▶ What to produce
Print the data that follows exactly, leaving nothing out.

▶ Source material
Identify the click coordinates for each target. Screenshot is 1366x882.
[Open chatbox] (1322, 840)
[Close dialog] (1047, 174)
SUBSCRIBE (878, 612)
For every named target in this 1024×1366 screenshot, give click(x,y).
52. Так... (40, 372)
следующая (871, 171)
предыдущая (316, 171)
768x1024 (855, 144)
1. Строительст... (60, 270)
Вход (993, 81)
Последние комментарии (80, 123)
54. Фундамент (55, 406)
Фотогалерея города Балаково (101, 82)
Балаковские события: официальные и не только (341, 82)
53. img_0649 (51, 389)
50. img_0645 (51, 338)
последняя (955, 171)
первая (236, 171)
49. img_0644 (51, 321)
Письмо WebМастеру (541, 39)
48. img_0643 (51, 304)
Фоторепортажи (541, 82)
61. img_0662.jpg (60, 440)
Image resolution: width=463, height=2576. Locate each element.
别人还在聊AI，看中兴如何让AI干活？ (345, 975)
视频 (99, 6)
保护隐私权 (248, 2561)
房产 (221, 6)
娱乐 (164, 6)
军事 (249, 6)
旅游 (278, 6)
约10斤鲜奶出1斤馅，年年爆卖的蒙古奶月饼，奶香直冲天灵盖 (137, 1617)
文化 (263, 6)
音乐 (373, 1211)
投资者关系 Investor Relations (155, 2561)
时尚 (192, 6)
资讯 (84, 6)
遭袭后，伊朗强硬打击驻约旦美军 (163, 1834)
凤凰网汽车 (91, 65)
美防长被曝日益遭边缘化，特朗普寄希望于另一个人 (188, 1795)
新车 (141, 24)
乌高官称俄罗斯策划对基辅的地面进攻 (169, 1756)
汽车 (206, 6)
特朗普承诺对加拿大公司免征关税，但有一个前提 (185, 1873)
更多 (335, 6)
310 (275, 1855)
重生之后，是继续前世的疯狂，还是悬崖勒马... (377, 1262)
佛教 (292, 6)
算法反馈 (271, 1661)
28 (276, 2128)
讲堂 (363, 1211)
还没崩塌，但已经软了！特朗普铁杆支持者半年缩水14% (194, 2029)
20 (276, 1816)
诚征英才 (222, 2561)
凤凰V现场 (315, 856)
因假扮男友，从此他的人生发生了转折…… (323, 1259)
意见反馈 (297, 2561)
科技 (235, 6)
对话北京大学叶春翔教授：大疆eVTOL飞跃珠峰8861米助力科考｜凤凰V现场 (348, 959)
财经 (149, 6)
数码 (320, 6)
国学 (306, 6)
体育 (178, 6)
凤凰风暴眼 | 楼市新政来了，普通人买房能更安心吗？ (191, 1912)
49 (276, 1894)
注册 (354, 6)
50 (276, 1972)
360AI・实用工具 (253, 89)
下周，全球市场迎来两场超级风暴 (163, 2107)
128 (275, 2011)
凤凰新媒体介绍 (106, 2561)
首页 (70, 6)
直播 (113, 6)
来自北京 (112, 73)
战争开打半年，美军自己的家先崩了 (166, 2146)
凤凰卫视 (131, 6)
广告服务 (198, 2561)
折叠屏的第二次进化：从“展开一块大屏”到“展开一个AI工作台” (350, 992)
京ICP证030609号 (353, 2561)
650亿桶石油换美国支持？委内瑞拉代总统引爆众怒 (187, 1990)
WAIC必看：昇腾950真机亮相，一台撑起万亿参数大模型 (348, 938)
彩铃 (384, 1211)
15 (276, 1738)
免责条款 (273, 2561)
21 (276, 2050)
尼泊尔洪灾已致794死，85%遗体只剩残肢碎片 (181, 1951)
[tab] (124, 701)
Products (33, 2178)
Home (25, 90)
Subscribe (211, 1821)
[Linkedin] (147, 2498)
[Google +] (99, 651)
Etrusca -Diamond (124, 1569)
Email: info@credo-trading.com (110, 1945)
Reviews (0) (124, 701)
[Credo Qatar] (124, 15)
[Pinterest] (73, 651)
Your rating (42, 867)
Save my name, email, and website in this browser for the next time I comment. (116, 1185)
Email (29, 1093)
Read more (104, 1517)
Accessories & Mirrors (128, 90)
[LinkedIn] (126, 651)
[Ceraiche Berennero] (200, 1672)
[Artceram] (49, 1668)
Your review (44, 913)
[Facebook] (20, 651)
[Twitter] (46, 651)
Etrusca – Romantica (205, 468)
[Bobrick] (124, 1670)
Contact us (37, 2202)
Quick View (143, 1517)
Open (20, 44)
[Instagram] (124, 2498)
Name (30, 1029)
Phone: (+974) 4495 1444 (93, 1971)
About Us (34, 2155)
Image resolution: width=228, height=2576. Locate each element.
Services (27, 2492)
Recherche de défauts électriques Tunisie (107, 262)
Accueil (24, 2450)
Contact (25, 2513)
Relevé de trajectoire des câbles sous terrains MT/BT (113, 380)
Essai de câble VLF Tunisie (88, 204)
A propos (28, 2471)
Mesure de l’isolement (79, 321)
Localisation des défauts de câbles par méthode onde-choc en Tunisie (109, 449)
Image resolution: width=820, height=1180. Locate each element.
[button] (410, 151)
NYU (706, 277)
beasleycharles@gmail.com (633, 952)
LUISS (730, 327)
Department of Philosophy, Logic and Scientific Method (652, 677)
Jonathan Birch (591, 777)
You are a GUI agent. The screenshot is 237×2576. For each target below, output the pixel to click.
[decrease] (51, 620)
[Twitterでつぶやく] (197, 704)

▶ Result of the task
Identify the click coordinates for each target. Screenshot is 1366x882.
[Open chatbox] (1322, 840)
[Close dialog] (1047, 174)
SUBSCRIBE (878, 612)
For every named target in this 1024×1366 screenshot, give click(x,y).
52. Так... (40, 372)
следующая (871, 171)
предыдущая (316, 171)
768x1024 (855, 144)
1. Строительст... (60, 270)
Вход (993, 81)
Последние комментарии (80, 123)
54. Фундамент (55, 406)
Фотогалерея города Балаково (101, 82)
Балаковские события: официальные и не только (341, 82)
53. img_0649 (51, 389)
50. img_0645 (51, 338)
последняя (955, 171)
первая (236, 171)
49. img_0644 (51, 321)
Письмо WebМастеру (541, 39)
48. img_0643 (51, 304)
Фоторепортажи (541, 82)
61. img_0662.jpg (60, 440)
Image resolution: width=463, height=2576. Locate each element.
别人还在聊AI，看中兴如何让AI干活？ (345, 975)
视频 (99, 6)
保护隐私权 (248, 2561)
房产 (221, 6)
娱乐 (164, 6)
军事 (249, 6)
旅游 (278, 6)
约10斤鲜奶出1斤馅，年年爆卖的蒙古奶月饼，奶香直冲天灵盖 (137, 1617)
文化 (263, 6)
音乐 (373, 1211)
投资者关系 Investor Relations (155, 2561)
时尚 (192, 6)
资讯 (84, 6)
遭袭后，伊朗强硬打击驻约旦美军 (163, 1834)
凤凰网汽车 (91, 65)
美防长被曝日益遭边缘化，特朗普寄希望于另一个人 (188, 1795)
新车 (141, 24)
乌高官称俄罗斯策划对基辅的地面进攻 (169, 1756)
汽车 (206, 6)
特朗普承诺对加拿大公司免征关税，但有一个前提 (185, 1873)
更多 (335, 6)
310 (275, 1855)
重生之后，是继续前世的疯狂，还是悬崖勒马... (377, 1262)
佛教 (292, 6)
算法反馈 (271, 1661)
28 (276, 2128)
讲堂 (363, 1211)
还没崩塌，但已经软了！特朗普铁杆支持者半年缩水14% (194, 2029)
20 (276, 1816)
诚征英才 (222, 2561)
凤凰V现场 (315, 856)
因假扮男友，从此他的人生发生了转折…… (323, 1259)
意见反馈 (297, 2561)
科技 (235, 6)
对话北京大学叶春翔教授：大疆eVTOL飞跃珠峰8861米助力科考｜凤凰V现场 (348, 959)
财经 (149, 6)
数码 (320, 6)
国学 (306, 6)
体育 (178, 6)
凤凰风暴眼 | 楼市新政来了，普通人买房能更安心吗？ (191, 1912)
49 (276, 1894)
注册 (354, 6)
50 (276, 1972)
360AI・实用工具 (253, 89)
下周，全球市场迎来两场超级风暴 (163, 2107)
128 (275, 2011)
凤凰新媒体介绍 (106, 2561)
首页 (70, 6)
直播 (113, 6)
来自北京 (112, 73)
战争开打半年，美军自己的家先崩了 (166, 2146)
凤凰卫视 (131, 6)
广告服务 (198, 2561)
折叠屏的第二次进化：从“展开一块大屏”到“展开一个AI工作台” (350, 992)
京ICP证030609号 (353, 2561)
650亿桶石油换美国支持？委内瑞拉代总统引爆众怒 (187, 1990)
WAIC必看：昇腾950真机亮相，一台撑起万亿参数大模型 (348, 938)
彩铃 (384, 1211)
15 (276, 1738)
免责条款 (273, 2561)
21 (276, 2050)
尼泊尔洪灾已致794死，85%遗体只剩残肢碎片 (181, 1951)
[tab] (124, 701)
Products (33, 2178)
Home (25, 90)
Subscribe (211, 1821)
[Linkedin] (147, 2498)
[Google +] (99, 651)
Etrusca -Diamond (124, 1569)
Email: info@credo-trading.com (110, 1945)
Reviews (0) (124, 701)
[Credo Qatar] (124, 15)
[Pinterest] (73, 651)
Your rating (42, 867)
Save my name, email, and website in this browser for the next time I comment. (116, 1185)
Email (29, 1093)
Read more (104, 1517)
Accessories & Mirrors (128, 90)
[LinkedIn] (126, 651)
[Ceraiche Berennero] (200, 1672)
[Artceram] (49, 1668)
Your review (44, 913)
[Facebook] (20, 651)
[Twitter] (46, 651)
Etrusca – Romantica (205, 468)
[Bobrick] (124, 1670)
Contact us (37, 2202)
Quick View (143, 1517)
Open (20, 44)
[Instagram] (124, 2498)
Name (30, 1029)
Phone: (+974) 4495 1444 (93, 1971)
About Us (34, 2155)
Image resolution: width=228, height=2576. Locate each element.
Services (27, 2492)
Recherche de défauts électriques Tunisie (107, 262)
Accueil (24, 2450)
Contact (25, 2513)
Relevé de trajectoire des câbles sous terrains MT/BT (113, 380)
Essai de câble VLF Tunisie (88, 204)
A propos (28, 2471)
Mesure de l’isolement (79, 321)
Localisation des défauts de câbles par méthode onde-choc en Tunisie (109, 449)
Image resolution: width=820, height=1180. Locate each element.
[button] (410, 151)
NYU (706, 277)
beasleycharles@gmail.com (633, 952)
LUISS (730, 327)
Department of Philosophy, Logic and Scientific Method (652, 677)
Jonathan Birch (591, 777)
You are a GUI agent. The screenshot is 237×2576. For each target below, output the pixel to click.
[decrease] (51, 620)
[Twitterでつぶやく] (197, 704)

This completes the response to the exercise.